Modifying irrigation systems can also reduce energy and costs. According to the Natural Resources Conservation Service (NRCS), in certain areas of the United States, switching from high- to low-pressure sprinkler systems can save about $55 and 770 kWh per acre annually. In areas where ground and surface water is diminishing, efficient irrigation tools such as drip, trickle and lower-flow sprinkler systems save energy, water and money.

Dairy farms’ heavy reliance on electricity – mostly for collecting and cooling milk, heating water and lighting – provides many energy conservation opportunities. The Massachusetts-based Center for Ecological Technology (CET), which received a SARE grant to implement energy conservation measures, conducted an audit for dairy farmer Randy Jordan, showing him how much he could save with a variable speed drive. Variable speed drives use sensors to adjust pump capacity to demand, thus doubling efficiency and lowering expenses 50–80 percent. They cost from $1,800 for a five-horsepower (3.7 kW) unit to $7,400 for a 30-horsepower (22.4 kW) unit. But the significant energy savings for Jordan – as much as $4,750 per year – allow for a quick payback, from six months to four years.

> **Required tasks**:
1/ In the farm energy passage, what is the annual per-acre saving from switching from high- to low-pressure sprinkler systems in certain areas of the United States?
2/ Translate this sentence from the farm energy passage into Spanish: "They cost from $1,800 for a five-horsepower (3.7 kW) unit to $7,400 for a 30-horsepower (22.4 kW) unit."

> **Records shown**:
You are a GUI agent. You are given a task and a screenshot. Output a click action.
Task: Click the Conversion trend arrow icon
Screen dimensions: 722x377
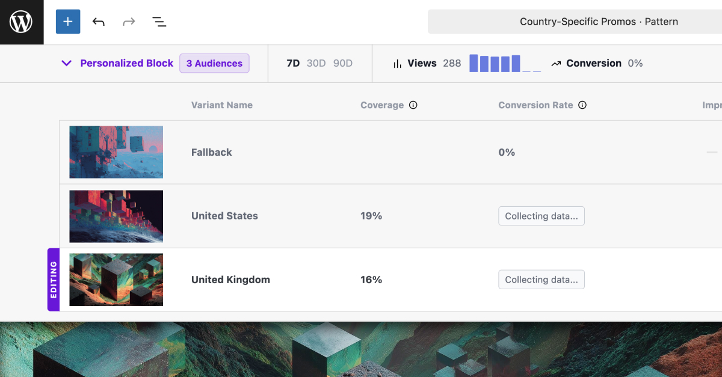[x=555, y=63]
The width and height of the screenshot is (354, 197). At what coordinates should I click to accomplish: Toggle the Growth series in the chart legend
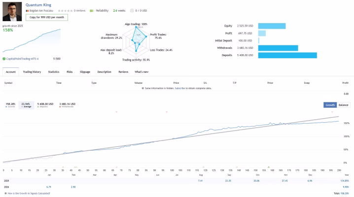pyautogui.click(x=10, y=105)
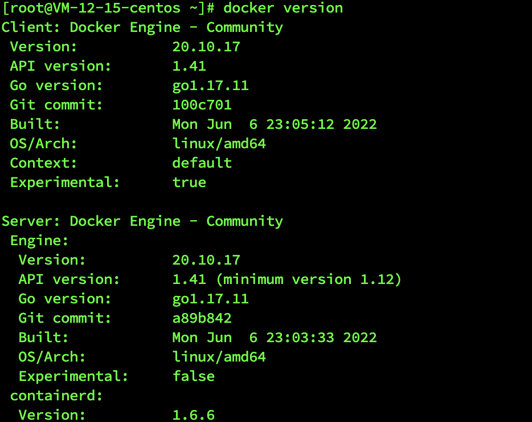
---
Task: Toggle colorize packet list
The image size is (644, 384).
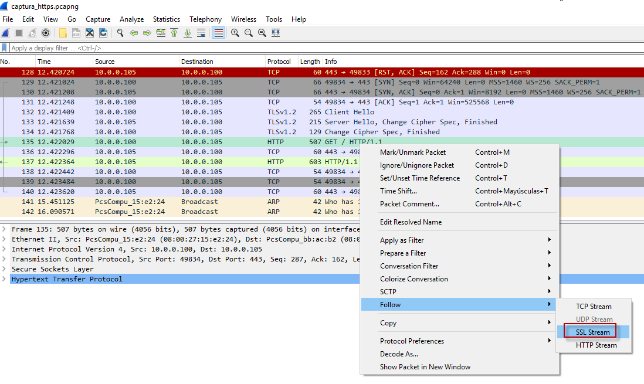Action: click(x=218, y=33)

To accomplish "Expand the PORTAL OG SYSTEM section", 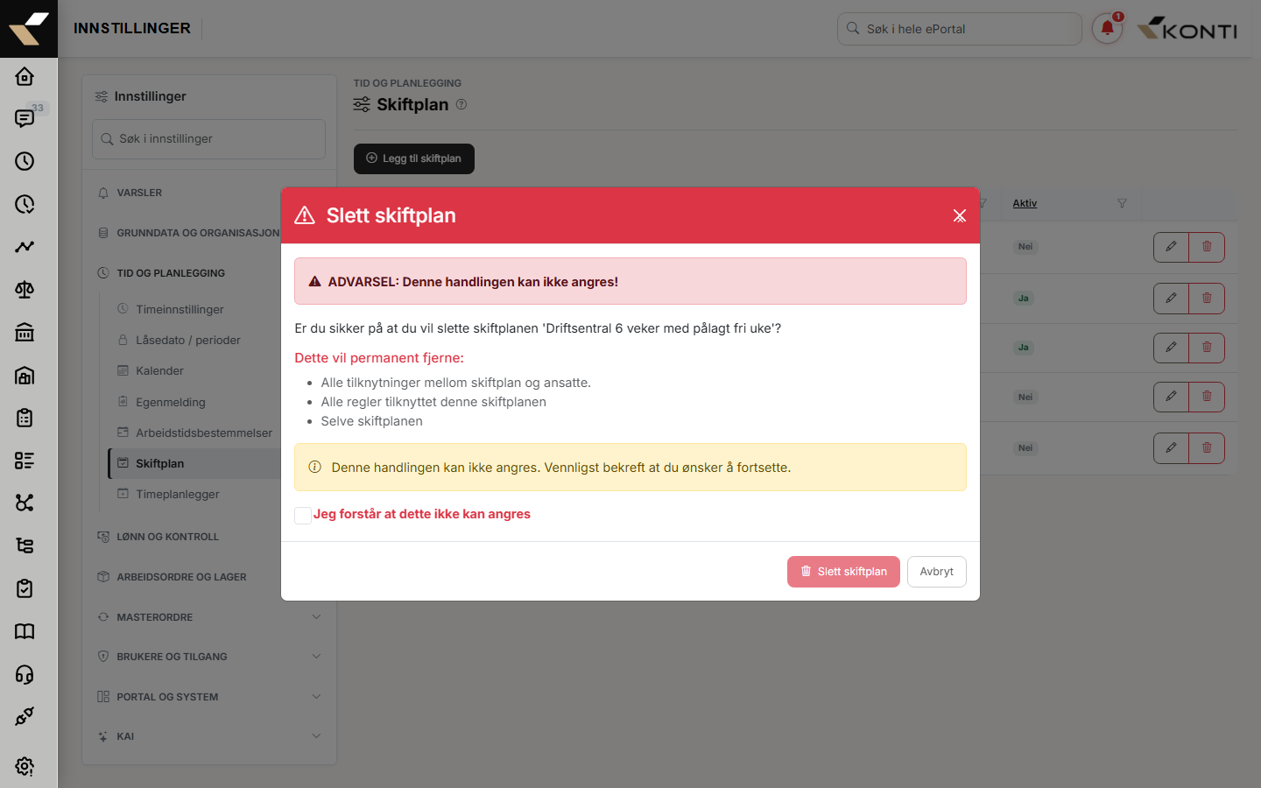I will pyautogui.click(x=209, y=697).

> **Results for the exercise**:
1/ About $55 and 770 kWh per acre annually.

2/ Cuestan desde 1800 dólares por una unidad de cinco caballos de fuerza (3,7 kW) hasta 7400 dólares por una unidad de 30 caballos de fuerza (22,4 kW).